Mark and Jackie Barden, whose 7-year-old son Daniel was murdered in the Sandy Hook massacre in December 2012, have voiced their opposition to comments Sen. Bernie Sanders made during a Democratic presidential debate on March 6 that gun manufacturers should not be liable if a crime is committed with their product.
In a Washington Post op-ed published online on Friday, the Bardens argued that the Bushmaster AR-15 rifle, which was used to kill their son, 19 other children and six adults in the elementary school shooting, is a highly lethal military weapon that should not be sold to the public. The parents, along with nine other families, filed a lawsuit in December 2014 against Remington Arms, which manufactured the weapon Adam Lanza used to carry out the attack in Newtown, Connecticut.
“This case is about a particular weapon, Remington’s Bushmaster AR-15, and its sale to a particular market: civilians. It is not about handguns or hunting rifles, and the success of our lawsuit would not mean the end of firearm manufacturing in this country, as Sanders warned,” the Bardens wrote.
They added, “This case is about the AR-15 because the AR-15 is not an ordinary weapon; it was designed and manufactured for the military to increase casualties in combat. The AR-15 is to guns what a tank is to cars: uniquely deadly and suitable for specialized use only.”
During the debate in Flint, Michigan, host Anderson Cooper asked Sanders and his Democratic rival Hillary Clinton if they would support the Sandy Hook lawsuit. Cooper said it might not go anywhere because of a federal law Sanders backed in 2005 that shields gun manufacturers from certain lawsuits when someone legally buys a firearm and then intentionally misuses it.
Clinton, who voted against a similar bill when she was a senator from New York, said she supports such liability. Sanders defended his vote, saying that the gun industry would not survive if it’s being held liable for the crimes of others.
“If you go to a store and you legally purchase a gun, and three days later you go out and start killing people, is the point to hold the gun shop owner or the manufacturer of that gun liable? If that’s the point, I disagree,” Sanders said. “If they are selling a product to a person who buys it legally, what you’re talking about is ending gun manufacturing in America.”
The Sanders campaign did not immediately respond to MSNBC's request for comment.

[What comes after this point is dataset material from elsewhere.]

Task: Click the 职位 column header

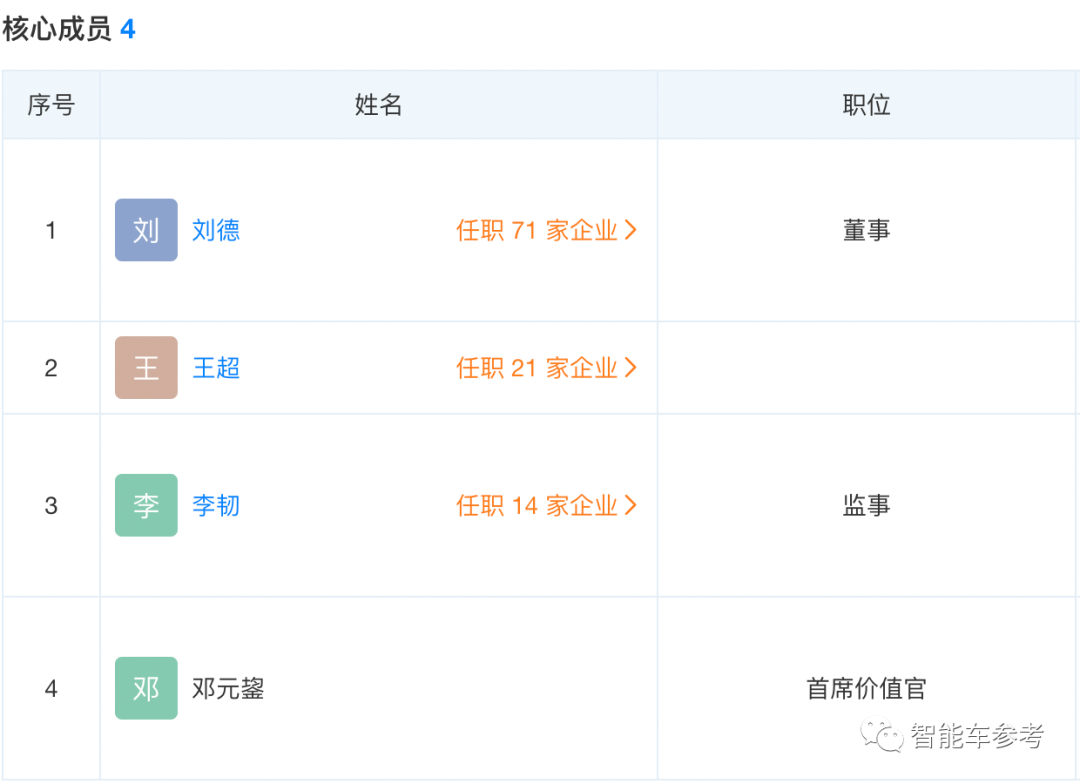Action: [866, 104]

In the op-ed, the Bardens said the Vermont senator "has spent decades tirelessly advocating for greater corporate responsibility, which is why we cannot fathom his support of companies that recklessly market and profit from the sale of combat weapons to civilians and then shrug their shoulders when the next tragedy occurs, leaving ordinary families and communities to pick up the pieces."